Plus d’un quart de siècle après sa parution, l’album apart (1997) de la formation australienne The Apartments est réédité – et publié pour la première fois en vinyle. À part : c’est assurément le statut de ce disque dans la discographie de The Apartments. Par ses sonorités d’abord, influencées par le compagnonnage de Peter Milton Walsh, l’âme du groupe, avec le duo anglais Everything but the Girl : l’électronique s’y invite, ainsi qu’une certaine légèreté. La danse pointe parfois, des fragrances jazz aussi – celui, peut-être, du In a Silent Way de Miles Davis (1969). L’identité sonore de apart, sa cohérence esthétique le détachent de la discographie du groupe, l’auréolant de cette lueur noire propre aux œuvres troubles, insaisissables, inépuisables. Et puis, apart est le dernier disque avant la bascule dans le silence et les ténèbres. Ce dernier mot est emprunté à Peter Milton Walsh lui-même : il l’énonce dans cette interview, dans laquelle il revient sur la genèse du cinquième album de The Apartments. apart est paradoxe, clair-obscur. Écrit dans la lumière finissante de l’été 1996, tandis que les jours s’étirent dans le bonheur d’une paternité nouvelle, il préfigure pour l’artiste le pire – la disparition prochaine de son enfant. Les chansons, Peter s’en apercevra plus tard, recelaient cette part d’ombre en elles. Leur lumière était viciée. Mais demeure si belle, tant d’années après.

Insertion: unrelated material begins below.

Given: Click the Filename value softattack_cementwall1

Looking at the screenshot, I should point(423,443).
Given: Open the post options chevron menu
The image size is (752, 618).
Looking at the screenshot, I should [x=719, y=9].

Quels souvenirs te visitent quand tu repenses à l’écriture des chansons d’apart ?

J'ai commencé à travailler sur les chansons, avec en tête la réalisation d’un album, lors des derniers mois de 1996. Le mois de septembre a commencé par une série de journées jaunes et ensoleillées. La fin de l’été était toute proche. Il n’y avait alors pas d'Internet – du moins pas à la maison – mais de toute façon, je m'étais, avec bonheur, déconnecté du monde. J'avais la maison pour moi seul deux jours par semaine, durant lesquels j'écrivais et arrangeais les chansons. Puis suivaient trois jours où j'y étais avec notre premier enfant, notre fils de neuf mois, Riley. Leonard Cohen avait dit qu'il serait heureux si un seul mot était écrit sur sa tombe : «Père». J'avais l'impression que ce moment était peut-être venu pour moi. Quand j'étais avec Riley, je parvenais quand même à avancer sur les chansons, par petites touches. Au fil de jours rythmés par les siestes, les repas et les promenades dans le parc, toute une matière s’est ainsi constituée, par bribes de mélodies et de paroles. Un vers achevé pouvait apparaître par surprise : “I heard of your withdrawal from the world, there’s a rose that blossoms in the barrel…”1.